由于艦船位置、姿態由艦船慣性導航設備及輔助設備組合提供,其位置誤差及姿態誤差均可忽略不計,為簡化仿真復雜程度,考慮艦船為靜止狀態,且其提供的“真北”無誤差。雷達所在高度為 5 m,更新周期為1 s,濾波器濾波周期為1s,濾波器采用閉環校正,仿真時間設置為300 s;飛行速度為80 m/s,飛行高度為1000 m。為實現快速對準,本文設計仿真軌跡為盤旋運動。

4.2 仿真結果與分析

由前文分析可知,傳統位置匹配模型方案量測噪聲統計特性與飛機和雷達之間距離相關,當距離較近時量測噪聲協方差較小,而距離較遠時量測噪聲協方差會較大。

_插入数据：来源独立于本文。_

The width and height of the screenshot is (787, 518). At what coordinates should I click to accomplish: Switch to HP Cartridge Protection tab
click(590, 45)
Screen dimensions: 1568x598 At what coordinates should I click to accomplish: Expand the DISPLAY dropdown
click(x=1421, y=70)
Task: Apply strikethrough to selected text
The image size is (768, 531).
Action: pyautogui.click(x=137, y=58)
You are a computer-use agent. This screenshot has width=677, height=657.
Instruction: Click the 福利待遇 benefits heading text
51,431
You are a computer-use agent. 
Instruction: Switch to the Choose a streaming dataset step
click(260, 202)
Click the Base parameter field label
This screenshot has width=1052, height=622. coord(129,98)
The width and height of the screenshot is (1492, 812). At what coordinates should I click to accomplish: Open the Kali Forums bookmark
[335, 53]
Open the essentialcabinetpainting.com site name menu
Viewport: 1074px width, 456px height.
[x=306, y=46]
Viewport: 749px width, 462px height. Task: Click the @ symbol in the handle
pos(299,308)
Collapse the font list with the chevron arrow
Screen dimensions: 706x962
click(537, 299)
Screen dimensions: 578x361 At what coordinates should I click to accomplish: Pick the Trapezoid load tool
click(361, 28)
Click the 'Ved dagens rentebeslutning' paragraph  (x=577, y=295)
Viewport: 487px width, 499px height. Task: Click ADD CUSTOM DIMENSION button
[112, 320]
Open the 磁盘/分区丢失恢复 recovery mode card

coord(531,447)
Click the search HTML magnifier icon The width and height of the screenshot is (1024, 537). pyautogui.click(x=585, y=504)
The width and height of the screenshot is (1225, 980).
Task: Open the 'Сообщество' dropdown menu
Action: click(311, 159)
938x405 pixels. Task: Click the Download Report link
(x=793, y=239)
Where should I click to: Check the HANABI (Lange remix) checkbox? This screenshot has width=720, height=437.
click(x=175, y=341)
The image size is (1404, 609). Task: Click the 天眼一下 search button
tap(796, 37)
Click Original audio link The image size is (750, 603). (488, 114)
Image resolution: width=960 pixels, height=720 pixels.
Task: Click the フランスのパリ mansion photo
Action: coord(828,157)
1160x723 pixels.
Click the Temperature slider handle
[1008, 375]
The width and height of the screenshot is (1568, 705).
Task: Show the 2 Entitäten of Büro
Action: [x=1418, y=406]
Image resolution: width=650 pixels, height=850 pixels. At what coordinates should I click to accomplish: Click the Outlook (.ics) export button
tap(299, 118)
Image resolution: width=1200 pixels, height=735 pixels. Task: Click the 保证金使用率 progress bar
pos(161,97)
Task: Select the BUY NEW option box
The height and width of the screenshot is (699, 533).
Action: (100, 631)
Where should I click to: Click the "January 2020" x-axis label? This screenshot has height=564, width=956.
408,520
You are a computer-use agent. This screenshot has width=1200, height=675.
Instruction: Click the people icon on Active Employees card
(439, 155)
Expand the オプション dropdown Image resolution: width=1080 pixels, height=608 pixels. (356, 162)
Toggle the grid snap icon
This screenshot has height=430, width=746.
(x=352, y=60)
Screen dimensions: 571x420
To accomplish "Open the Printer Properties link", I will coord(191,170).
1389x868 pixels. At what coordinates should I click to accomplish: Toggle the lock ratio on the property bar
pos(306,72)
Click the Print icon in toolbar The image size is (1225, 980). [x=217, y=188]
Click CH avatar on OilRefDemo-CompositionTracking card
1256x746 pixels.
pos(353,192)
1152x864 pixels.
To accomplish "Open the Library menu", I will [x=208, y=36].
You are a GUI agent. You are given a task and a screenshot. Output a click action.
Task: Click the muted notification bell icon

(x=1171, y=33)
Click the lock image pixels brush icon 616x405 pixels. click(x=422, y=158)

而本文提出的基于斜距-角位置匹配模型方案理論上并不受這一影響,為驗證這一問題,本文分為小于10 km、23~25 km、大于50 km三個距離范圍進行仿真驗證,并與傳統位置匹配模型方案對比說明本文所提斜距-角位置匹配模型方案更具應用價值。

4.2.1 斜距小于10 km仿真結果分析

圖3~8分別為雷達與捷聯慣性導航系統之間斜距小于10 km、20~25 km、大于50 km條件下的200次蒙特卡洛分析仿真對準結果圖,其中,藍色細實線為采用傳統位置匹配模型方案的均值曲線,藍色細點線為采用傳統位置匹配模型方案的3σ曲線,紅色粗實線為斜距-角位置匹配模型方案的均值曲線,紅色粗點線為斜距-角位置匹配模型方案的3σ曲線,分別為縱搖誤差角、橫搖誤差角和航向誤差角。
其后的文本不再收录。